Do you love“me”?

「でも、その人にはずっと付き合ってる人がいて、最上さんは気持ちを伝えられなくて。“それでもいいから”って言われて、真由美さんと付き合い出して、子供が出来て」

「……それで、結婚を?」

それも酷い話だと思うけど。


「まぁ、真由美さんの事もちゃんと好きなんだとは思いますよ」

「……」

「でも、心のどっかで、どうしても諦められない人もいて……」


そこまで言うと、一度息を吐き出した稜君は、

「悔しい事に、俺もその気持ちが、ちょっとだけわかっちゃうんですよ」

そう呟いた。


そして、何も言えないでいる私に、自嘲的な笑みを浮かべならが言ったんだ。


「だからって、やっていい事と悪い事があるけど……。最終的に最上さんを嫌いになれないのは、それを知ってしまってるからかもしれないです」

一番大切な人には、他に好きな人がいて、諦めきれない想いを抱きながらも、他の人を選んだ最上さん。


稜君も、その気持ちがわかるの?

そんな彼に、やっぱり何て声をかけたらいいのかわからなくて、私は俯いて黙り込んだ。


「まぁ、その話はいいとして」

その少しだけ重たい空気に気が付いたのか、稜君は僅かに声のトーンを上げて話し始める。

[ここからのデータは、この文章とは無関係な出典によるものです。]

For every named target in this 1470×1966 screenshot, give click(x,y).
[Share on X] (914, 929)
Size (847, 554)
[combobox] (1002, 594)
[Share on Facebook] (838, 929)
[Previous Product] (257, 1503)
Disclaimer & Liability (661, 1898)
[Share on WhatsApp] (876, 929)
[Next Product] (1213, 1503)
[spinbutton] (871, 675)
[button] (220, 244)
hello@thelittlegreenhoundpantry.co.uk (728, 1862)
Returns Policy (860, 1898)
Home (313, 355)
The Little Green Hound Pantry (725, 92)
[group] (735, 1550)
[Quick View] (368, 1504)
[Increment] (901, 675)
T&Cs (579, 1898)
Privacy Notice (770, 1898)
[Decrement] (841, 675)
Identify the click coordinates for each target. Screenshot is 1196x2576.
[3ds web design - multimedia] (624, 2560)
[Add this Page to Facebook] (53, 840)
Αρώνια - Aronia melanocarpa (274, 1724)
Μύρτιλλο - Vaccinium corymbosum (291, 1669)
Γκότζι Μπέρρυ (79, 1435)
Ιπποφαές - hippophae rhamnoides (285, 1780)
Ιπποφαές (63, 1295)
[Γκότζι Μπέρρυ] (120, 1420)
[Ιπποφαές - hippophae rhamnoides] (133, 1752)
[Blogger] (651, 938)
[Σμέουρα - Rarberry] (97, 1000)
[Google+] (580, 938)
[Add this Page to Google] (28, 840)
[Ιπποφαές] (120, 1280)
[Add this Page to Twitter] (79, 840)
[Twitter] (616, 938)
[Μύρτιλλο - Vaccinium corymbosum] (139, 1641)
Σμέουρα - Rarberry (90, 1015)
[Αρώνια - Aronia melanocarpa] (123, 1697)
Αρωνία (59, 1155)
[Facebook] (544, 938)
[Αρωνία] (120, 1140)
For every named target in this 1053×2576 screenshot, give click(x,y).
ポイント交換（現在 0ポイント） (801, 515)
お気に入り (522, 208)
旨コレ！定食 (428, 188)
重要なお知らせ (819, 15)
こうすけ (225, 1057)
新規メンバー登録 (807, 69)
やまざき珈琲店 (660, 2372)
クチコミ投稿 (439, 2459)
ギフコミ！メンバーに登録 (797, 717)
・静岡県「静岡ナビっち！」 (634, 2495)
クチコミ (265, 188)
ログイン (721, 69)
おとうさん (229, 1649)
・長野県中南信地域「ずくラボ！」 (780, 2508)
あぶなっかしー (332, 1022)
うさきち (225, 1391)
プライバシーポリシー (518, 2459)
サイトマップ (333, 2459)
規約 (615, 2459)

「ないとは思いますけど、もしもまた最上さんから連絡がきたら、すぐ俺に連絡下さい」

「え、でも」

「“でも”じゃなくて! ちゃんと連絡して下さい」

「いいんですか?」

「もちろん! 何とかしますから!」

私を見つめたまま、にっこり笑った稜君に、心臓がドクンと大きな音を立てる。